HSPである事がわかり、周囲に理解されない事に悩みもがく姿。(できた恋人にも伝わらず別れを告げる)
一人でいる事に慣れ、思いを発散する場を求め彷徨う姿。
最近、「趣味探し」の旅を終えた。数年にも渡る長い旅だったが、行き着いた先は「読書」だった。
本を読む時は集中しなければ内容が入ってこないので、仕事の事やその他常に頭を廻るマイナスな思考から離れることが出来た。
最近、「SNS探し」の旅を終えつつある。数年にも渡る長い旅路だったが、今この「note」の港に船を停めた。
文字数を制限されることも無く、美しく飾られた写真を上げなくとも本当の自分をさらけ出せる場所になるのかもと、探検を始める前に宿屋で一泊している所である。
よく、アニメなんかでストレスが溜まるとぬいぐるみを殴って発散するシーンを見掛ける。うさぎのぬいぐるみで口の位置には決まって「×」が書いてある。
多分、この「note」にいる人達は、自分自身の「殴られ兎のぬいぐるみ」を持っていない人達だと思う。
運動をする、歌を歌う、酒を飲む、友達や恋人と遊ぶ、よく眠る、暴食をする、その他も沢山あるストレスの発散法が上手く見つからない人。
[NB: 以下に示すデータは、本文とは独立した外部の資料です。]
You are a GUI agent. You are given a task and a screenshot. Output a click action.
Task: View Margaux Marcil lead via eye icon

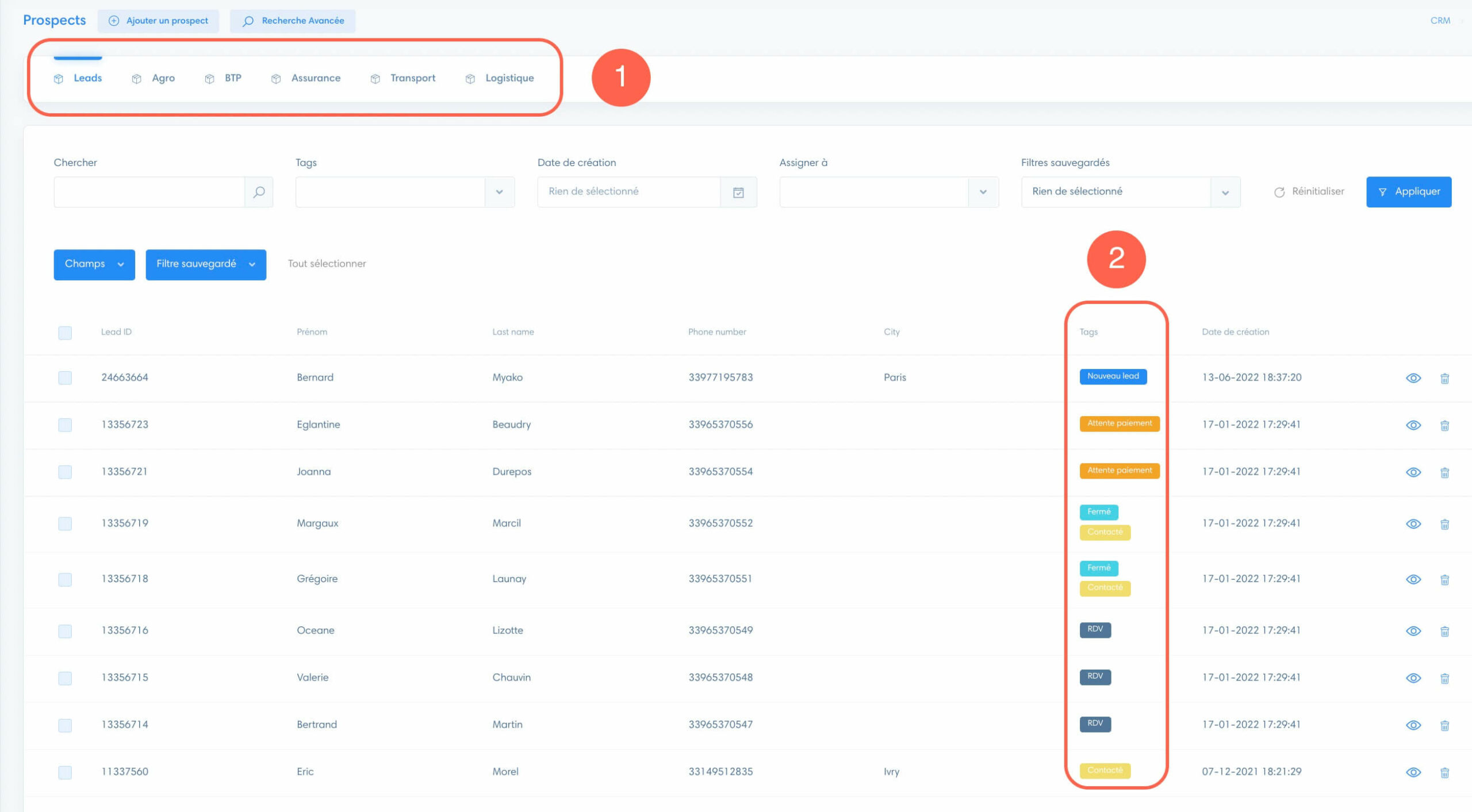pos(1413,524)
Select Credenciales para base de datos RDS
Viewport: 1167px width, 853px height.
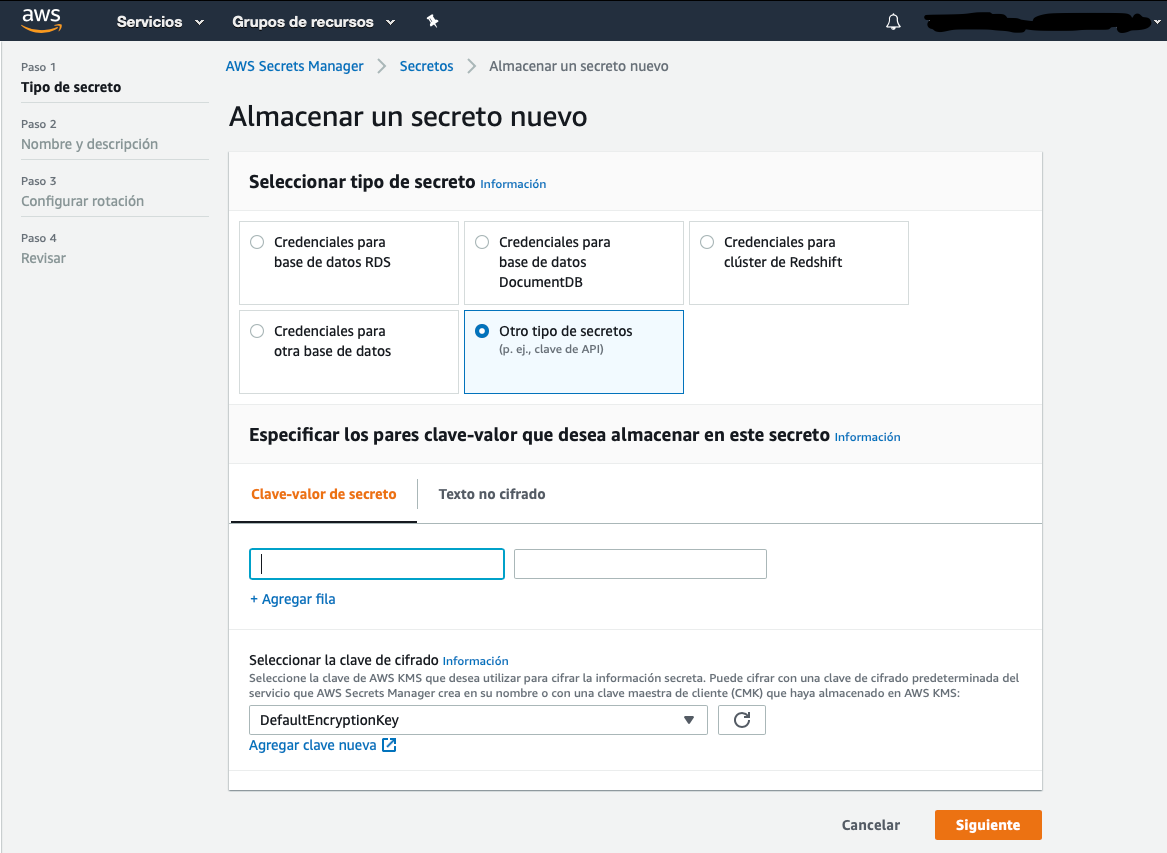[257, 242]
どこにぶつけていいのか、自分の中身を吐き出せる場所が無い人。文字に起こしてみる事で、整理がつき気付けば発散に繋がっている人。(単純にお金を稼ぎたい人もいるとは思う)
まだ「SNS探し」、いや、「思いを正面からぶつける場所探し」の旅は完結していない。
ここがその理想郷となるのか楽しみである。
準備は整った。剣と盾を携え、魔法書をリュックに忍ばせ、朝食にはパンとスープを選んだ。
ベースキャンプを建てる費用は、既に業者に払ってある。